Sébastien Dionne doit créer 80 costumes pour le spectacle Stone du Cirque du Soleil.

Spectacle Stone: les secrets du costumier

À peine quelques jours avant la première du spectacle «Stone» du Cirque du Soleil à l'Amphithéâtre Cogeco, plusieurs personnes sont déjà à pied d'oeuvre en vue du jour J. Le costumier n'y faisant pas exception, c'est une véritable course contre la montre qui s'enclenche, alors que plus de 80 costumes doivent être créés pour l'occasion.
Même si plusieurs surprises restent encore à venir, ce sont des costumes pour la grande majorité colorés et grandioses, à l'image de Luc Plamondon que pourront retrouver les spectateurs lors de la première du spectacle Stone du Cirque du Soleil. Un costume mystère qui sera seulement dévoilé lors de la première représentation promet d'ailleurs d'être extravagant. 
Un défi de taille qui sera réalisé par le nouveau venu Sébastien Dionne. 
Embauché pour la première fois par le Cirque du Soleil, Sébastien Dionne a été appelé à se joindre à l'équipe par le metteur en scène du spectacle Jean-Guy Legault. Le concepteur de costumes, qui connaît bien le monde du théâtre, fait donc face à tout un défi avec le spectacle Stone.  
 «Dès que Jean-Guy m'a expliqué l'ambiance du spectacle, j'ai tout de suite embarqué dans le projet. Je suis vraiment content de pouvoir embarquer dans cette aventure. D'ailleurs, j'entre dans l'univers du cirque avec une ambiance qui ressemble à ce que j'avais déjà l'habitude de faire, donc c'est très rassurant», avoue Sébastien Dionne. 

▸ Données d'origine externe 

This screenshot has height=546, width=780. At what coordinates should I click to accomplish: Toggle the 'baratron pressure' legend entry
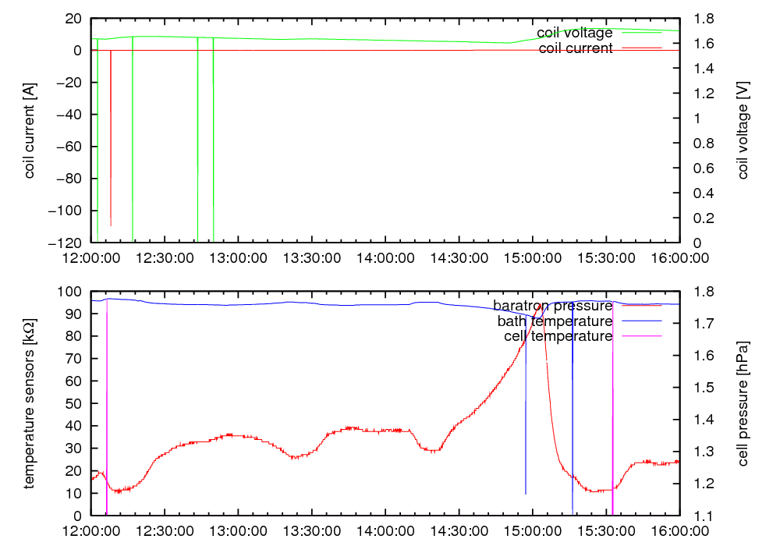click(552, 305)
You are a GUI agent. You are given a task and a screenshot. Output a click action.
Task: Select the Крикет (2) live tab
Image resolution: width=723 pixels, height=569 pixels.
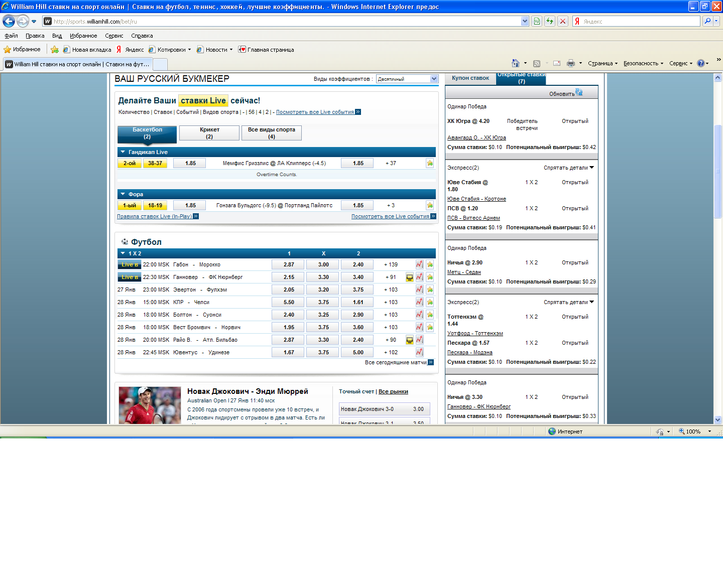tap(209, 133)
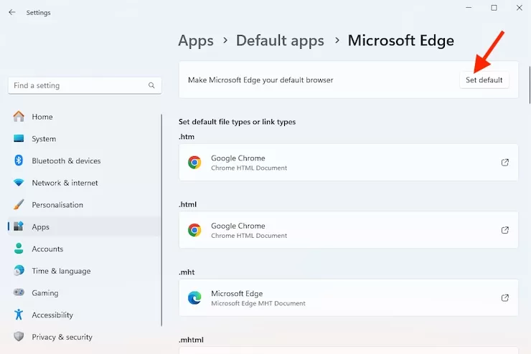Open external link icon for .html row
Image resolution: width=531 pixels, height=354 pixels.
(x=505, y=230)

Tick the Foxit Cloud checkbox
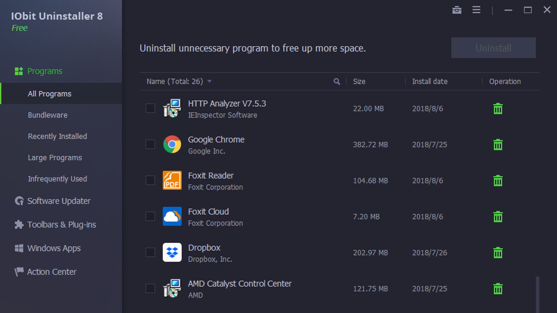tap(150, 216)
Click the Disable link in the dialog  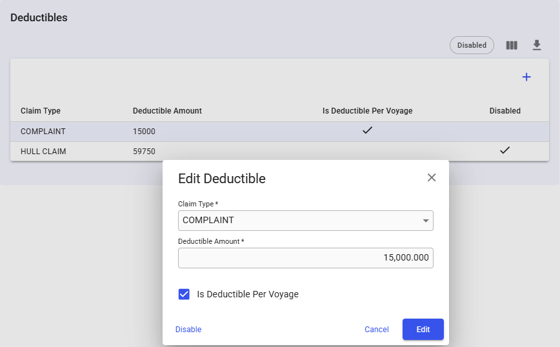pyautogui.click(x=188, y=330)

À moins de six jours de la première représentation, la fébrilité se fait sentir au sein de l'équipe du costumier. 
Loin d'être en vacances, une grande charge de travail reste encore à faire pour l'équipe de création des costumes, alors que seulement 60 % sont complétés. À mesure que les répétitions avancent, ce sont plusieurs retouches et plusieurs ajustements qui doivent être faits par l'équipe de conception. «Puisqu'il y a beaucoup de changements de costumes pendant le spectacle, on en a entre 80 et 90 à confectionner. Mais même si je suis fébrile et que je compte les jours et les nuits avant la première, ça va très bien et j'aime travailler avec cette adrénaline», mentionne Sébastien Dionne. 
Le travail de création, qui a débuté au mois de janvier, est cependant un travail de longue haleine pour le créateur. 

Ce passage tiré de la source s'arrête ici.